A Quick Guide to Pytorch Loss Functions

I keep running into the same problem when I train neural networks: my model learns something, but how do I actually measure whether it is learning the right thing? The loss function is the answer to that question. It is the single number that tells a model how far off its predictions are from the truth, and every weight update in the network tries to make that number smaller.

This article covers PyTorch’s built-in loss functions, from basic ones like MSELoss and CrossEntropyLoss to specialized losses like HuberLoss and TripletMarginLoss.
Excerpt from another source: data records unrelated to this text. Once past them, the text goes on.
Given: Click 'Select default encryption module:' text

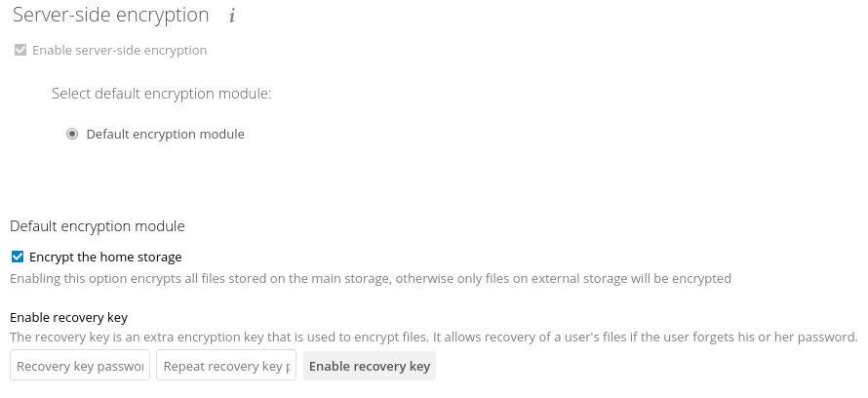Looking at the screenshot, I should [x=162, y=94].
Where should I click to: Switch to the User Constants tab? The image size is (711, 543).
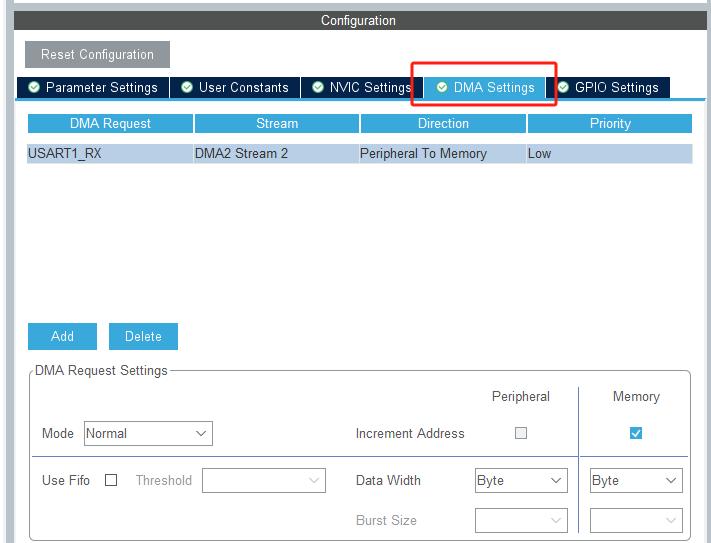click(x=235, y=87)
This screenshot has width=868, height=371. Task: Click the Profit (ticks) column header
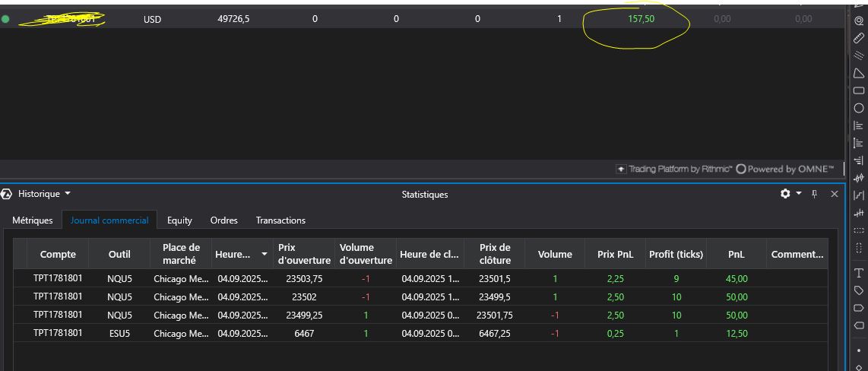tap(676, 255)
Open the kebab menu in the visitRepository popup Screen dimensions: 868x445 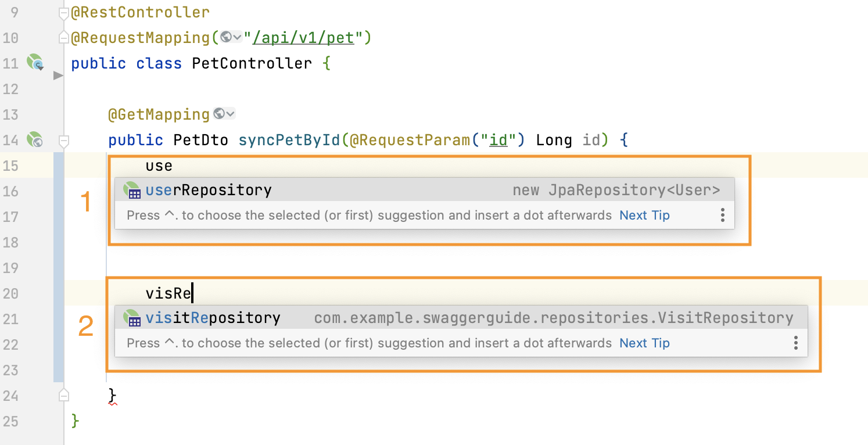point(795,343)
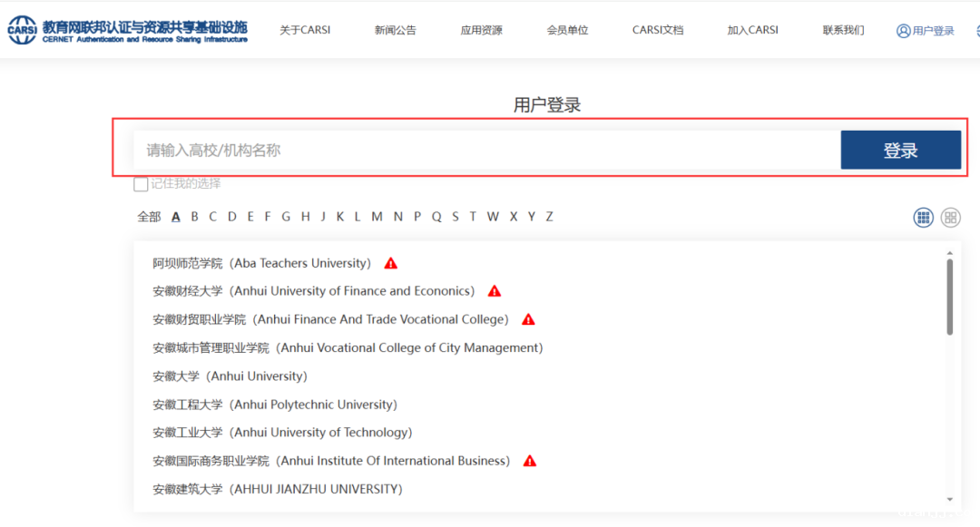Image resolution: width=980 pixels, height=527 pixels.
Task: Filter institutions by letter Z
Action: (549, 217)
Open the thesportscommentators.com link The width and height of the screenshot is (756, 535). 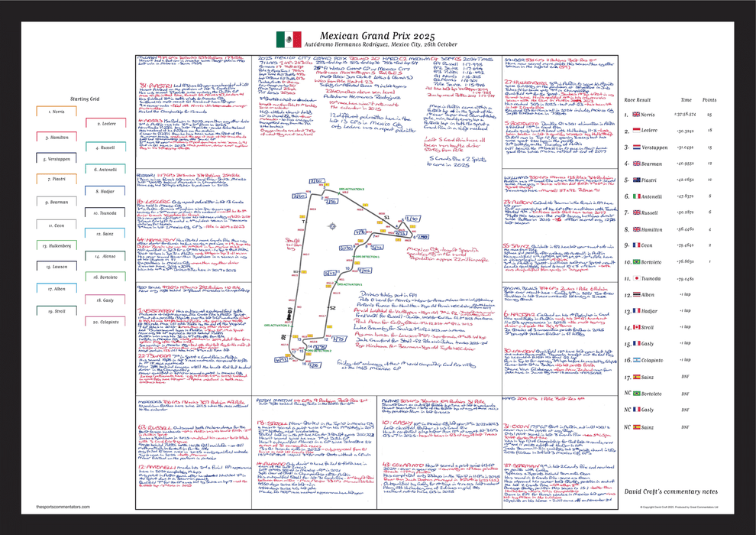pyautogui.click(x=58, y=507)
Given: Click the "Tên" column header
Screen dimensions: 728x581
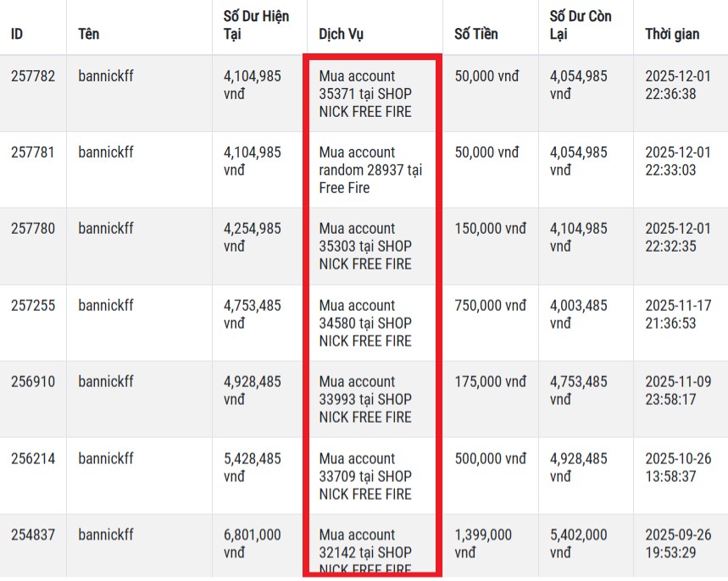Looking at the screenshot, I should [88, 35].
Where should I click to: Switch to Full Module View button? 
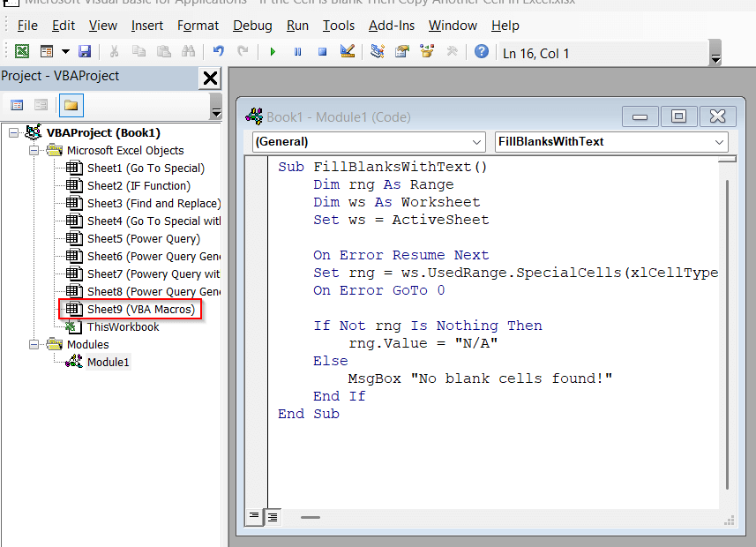point(273,516)
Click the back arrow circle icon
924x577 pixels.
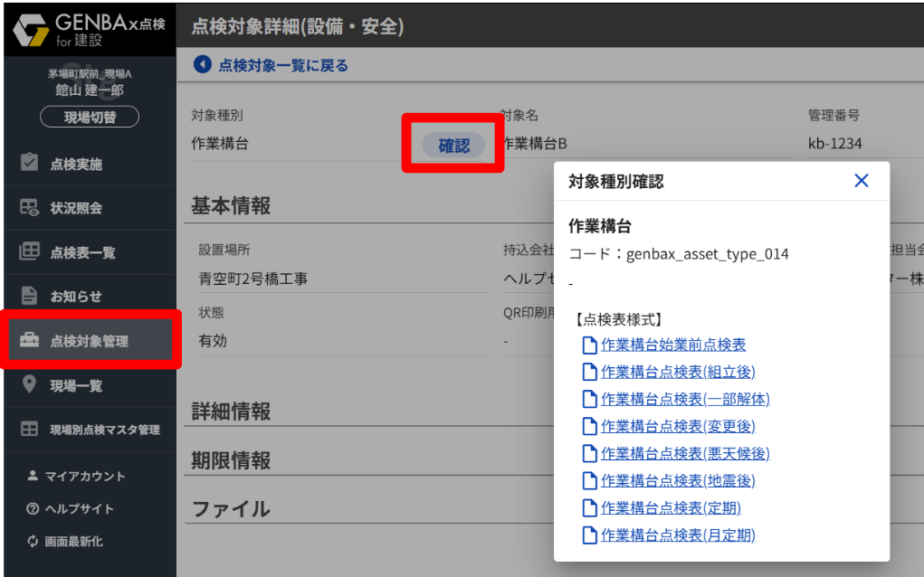tap(202, 65)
By the end, you will know which loss to reach for in different training scenarios and how to wire them up in your training loop.

TLDR

Loss functions measure how wrong a model’s predictions are
Use MSELoss for regression, CrossEntropyLoss for multi-class classification
BCEWithLogitsLoss combines sigmoid and binary cross-entropy in one numerically stable call
Custom losses are just nn.Module subclasses with a forward method
Pair NLLLoss with LogSoftmax, and use KL Divergence for distribution matching tasks

What are Loss Functions in Deep Learning?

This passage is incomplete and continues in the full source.